Network Analytics: Checklist for Failure
Analytics is a tool, not an answer. What you collect with analytics can lead to valuable conclusions or erroneous actions. We have seen analytics applied across a wide spectrum of situations.
Network Operational Goals
There are number goals that network operations needs to deliver:
- Reduce downtime
- Limit problem scope
- Reduce time to problem resolution
- Extend the life of network resources
- Minimize labor efforts by the network staff so they can work on other projects
- Deliver happy customers and users
- Improve the reputation of network operations
More Data = More Knowledge
The more data collected, the more you know, and the better network operations will be. Sometimes the data collected may not seem important at the time of its collection. I have managed several large projects in my career and each one has had one or more problems that took a long time to determine the resolutions. The tools I had could report the problem but could not tell me why it was happening.
For example, on one project in lower Manhattan I was losing 80% of my backup lines every day. The next day some were fixed, but we still had 80% loss. Finally, when talking to the local carrier's manager, he told me in private that their record-keeping of physical circuits was inadequate. He would not admit it, but he implied that if I put powered up modems on every backup line, I would experience a significant reduction in my losses. I did that, and within a week our failure rate was down to less than 5%. It appears that the local technicians would go to check pairs of wire and if they measured no signal, they assumed that it was not assigned and reassigned the wires to someone else.
On another project, we ran into issues with power interruptions. The computer would run fine through the winter but once summer arrived, power would be interrupted four or five times per day, causing significant problems with our software development. I studied the design of the power failsafe interrupt circuitry. It turns out that there was a flaw with a decimal point error in the design of the circuitry. It was 10 times more sensitive to power outages than specified. Once fixed, we had no more power interruptions.
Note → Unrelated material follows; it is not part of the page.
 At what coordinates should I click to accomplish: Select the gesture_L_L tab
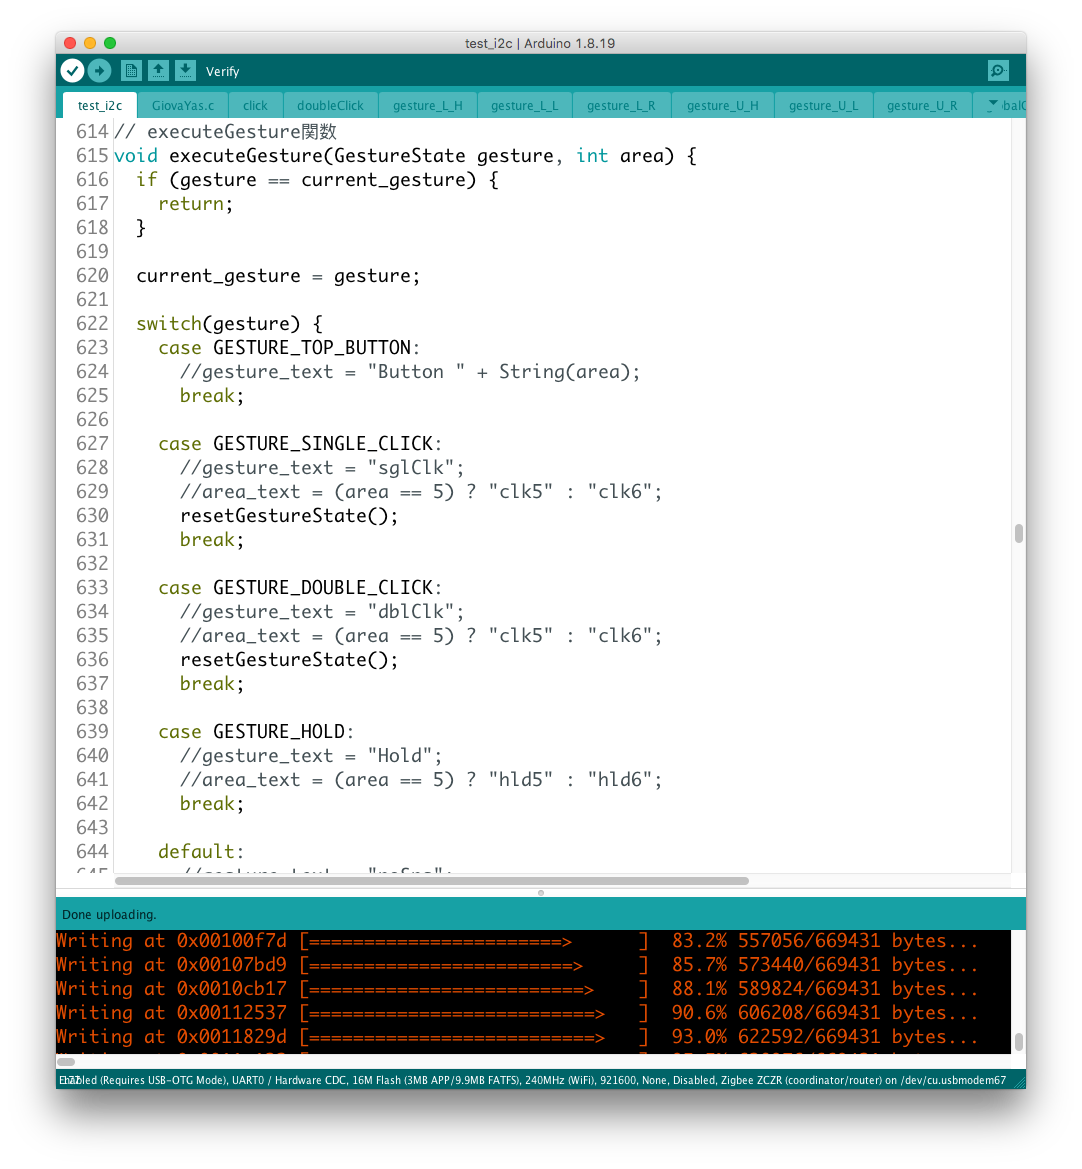pyautogui.click(x=524, y=105)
In a third example, on another project, the special communication processor was working fine, and we had the vendor in to perform regular maintenance. We assumed he had performed his work competently, but after he left, while the computer still worked fine, the communications processor did not. What we discovered is that the maintenance technician had replaced the microprocessor boards one slot over from their correct positions. When we replaced the boards properly, it worked correctly.
In these three scenarios, network management tools would have told us that there were problems, but they would not point to solutions. You need to look beyond the usual data, for information that may seem ancillary. For example, dates are more important than you might realize. When was the product manufactured? When was it installed? When was the software installed? When was the software updated? When and who changed the configuration? You need all this information to get to the root cause of many problems.
It's also important to keep track of all the serial numbers so devices can be correlated to other failures in your network. The serial numbers may help you determine that there was a group of products from your vendor that were poorly manufactured and need to be replaced or upgraded.
It is assumed that privileged access management only allows authorized personnel to access your network resources. Do not assume that all those privileged accessors will do a perfect job. Some are lazy or negligent, and some simply make mistakes. You need to know the history of what happened during privileged access. You need to be able to analyze what was done right or wrong, and what you might do to prevent those problems in the future.
Don't Just Fix It, Prevent It
Most network management tools have some analytics functions. Most are good for identifying problems and failures and providing focus on the right solutions. The analytics should be applied to prevent future problems. The concept is to use analytics to improve operations, not to keep them running as always.
Use analytics as a mechanism to keep improving the network resources, performance, and reliability. Analytics tools should be capable of pointing out recurring problems and solutions that can prevent the problems from persisting.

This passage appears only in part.